Excerpt:
The majority in the Pennsylvania Supreme Court ruled that although the government’s interest in controlling the rising costs related to medical care and medical malpractice insurance were important, there is no evidence that the MCARE Act’s seven (7) year “statute of repose” is substantially related to achieving those goals. The Court found that the MCARE Act “statute of repose” “statute of repose” was repugnant to Article 1, Section 11 of the Pennsylvania Constitution which guarantees that “[a]ll courts shall be open; and every man for an injury done him in his lands, goods, person or reputation shall have remedy by due course of law[.]” As a result of the Pennsylvania Supreme Court’s ruling, the Yankos’ may now proceed with their lawsuit.
Accordingly, those injured by the negligence of hospitals, doctors, or other health care providers in the Commonwealth of Pennsylvania, will now have the right to pursue their claims against those who have injured them without fear that their meritorious claims will be barred by an arbitrary seven (7) year “statute of repose”.

Supplied entries:
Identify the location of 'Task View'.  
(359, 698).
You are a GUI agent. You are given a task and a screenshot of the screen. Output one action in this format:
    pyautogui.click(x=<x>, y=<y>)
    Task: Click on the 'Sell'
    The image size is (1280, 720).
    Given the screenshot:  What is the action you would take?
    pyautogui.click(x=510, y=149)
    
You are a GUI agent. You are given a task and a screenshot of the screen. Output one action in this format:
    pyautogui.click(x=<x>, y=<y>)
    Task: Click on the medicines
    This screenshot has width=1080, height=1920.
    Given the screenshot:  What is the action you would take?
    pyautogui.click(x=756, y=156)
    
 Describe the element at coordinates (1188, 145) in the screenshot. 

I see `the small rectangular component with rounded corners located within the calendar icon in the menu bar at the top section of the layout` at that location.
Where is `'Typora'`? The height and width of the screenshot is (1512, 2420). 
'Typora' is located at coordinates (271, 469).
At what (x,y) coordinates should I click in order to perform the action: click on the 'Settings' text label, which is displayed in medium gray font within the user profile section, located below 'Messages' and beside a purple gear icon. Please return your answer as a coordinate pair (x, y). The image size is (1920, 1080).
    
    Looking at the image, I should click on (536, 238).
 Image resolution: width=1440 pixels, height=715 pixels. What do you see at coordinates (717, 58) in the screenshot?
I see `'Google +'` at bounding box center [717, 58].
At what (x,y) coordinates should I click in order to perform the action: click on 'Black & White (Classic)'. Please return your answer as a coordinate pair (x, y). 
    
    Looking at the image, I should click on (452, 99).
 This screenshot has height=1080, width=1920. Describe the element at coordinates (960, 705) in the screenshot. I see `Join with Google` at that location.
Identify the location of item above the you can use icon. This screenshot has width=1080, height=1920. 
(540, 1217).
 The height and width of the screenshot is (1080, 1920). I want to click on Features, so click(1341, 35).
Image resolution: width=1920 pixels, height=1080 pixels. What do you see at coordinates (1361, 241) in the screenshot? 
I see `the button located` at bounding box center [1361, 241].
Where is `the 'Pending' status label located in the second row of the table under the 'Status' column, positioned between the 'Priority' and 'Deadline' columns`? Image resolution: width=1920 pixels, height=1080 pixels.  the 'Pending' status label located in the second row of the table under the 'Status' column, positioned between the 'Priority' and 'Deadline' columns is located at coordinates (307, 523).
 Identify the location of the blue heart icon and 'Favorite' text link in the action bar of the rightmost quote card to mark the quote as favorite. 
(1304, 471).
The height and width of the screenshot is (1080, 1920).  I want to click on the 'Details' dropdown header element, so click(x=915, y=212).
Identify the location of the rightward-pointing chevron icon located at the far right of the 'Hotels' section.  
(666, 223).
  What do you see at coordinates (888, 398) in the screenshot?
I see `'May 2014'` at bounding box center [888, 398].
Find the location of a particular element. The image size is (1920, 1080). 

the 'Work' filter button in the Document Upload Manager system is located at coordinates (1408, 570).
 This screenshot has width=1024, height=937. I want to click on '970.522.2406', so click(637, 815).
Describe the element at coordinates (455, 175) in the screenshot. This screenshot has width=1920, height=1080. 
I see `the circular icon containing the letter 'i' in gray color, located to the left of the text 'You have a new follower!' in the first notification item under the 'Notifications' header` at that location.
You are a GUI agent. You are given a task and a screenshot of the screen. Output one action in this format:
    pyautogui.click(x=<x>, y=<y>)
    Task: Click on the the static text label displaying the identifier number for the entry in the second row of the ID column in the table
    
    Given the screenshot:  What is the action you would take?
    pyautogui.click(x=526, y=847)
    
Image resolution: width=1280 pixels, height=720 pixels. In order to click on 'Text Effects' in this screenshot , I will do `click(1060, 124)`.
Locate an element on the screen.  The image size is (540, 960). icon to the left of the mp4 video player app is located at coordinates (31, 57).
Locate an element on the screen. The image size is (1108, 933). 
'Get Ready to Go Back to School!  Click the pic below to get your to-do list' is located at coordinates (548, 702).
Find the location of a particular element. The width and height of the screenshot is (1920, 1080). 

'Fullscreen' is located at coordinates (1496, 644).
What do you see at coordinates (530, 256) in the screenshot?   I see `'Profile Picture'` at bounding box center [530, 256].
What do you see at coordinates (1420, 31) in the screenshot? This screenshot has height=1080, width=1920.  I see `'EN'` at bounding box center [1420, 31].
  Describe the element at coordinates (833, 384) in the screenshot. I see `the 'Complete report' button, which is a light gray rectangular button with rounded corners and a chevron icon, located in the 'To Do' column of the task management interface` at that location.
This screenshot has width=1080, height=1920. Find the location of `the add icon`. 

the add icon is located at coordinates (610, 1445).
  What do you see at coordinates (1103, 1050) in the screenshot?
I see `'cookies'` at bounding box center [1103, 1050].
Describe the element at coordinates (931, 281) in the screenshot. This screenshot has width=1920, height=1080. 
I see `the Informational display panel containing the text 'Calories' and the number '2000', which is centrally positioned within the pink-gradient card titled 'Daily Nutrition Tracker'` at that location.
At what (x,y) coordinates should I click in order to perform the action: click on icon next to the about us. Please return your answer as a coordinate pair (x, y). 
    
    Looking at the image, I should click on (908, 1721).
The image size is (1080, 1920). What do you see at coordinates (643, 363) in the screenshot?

The task: Translate this sentence from the passage on the MCARE Act ruling into Spanish: "Accordingly, those injured by the negligence of hospitals, doctors, or other health care providers in the Commonwealth of Pennsylvania, will now have the right to pursue their claims against those who have injured them without fear that their meritorious claims will be barred by an arbitrary seven (7) year “statute of repose”." The items have nothing to do with the passage on the MCARE Act ruling.

Finished task: Por consiguiente, quienes hayan sido lesionados por la negligencia de hospitales, médicos u otros proveedores de atención médica en la Mancomunidad de Pensilvania tendrán ahora el derecho de presentar sus reclamaciones contra quienes los lesionaron, sin temor a que sus reclamaciones fundadas queden excluidas por un “plazo de caducidad” arbitrario de siete (7) años.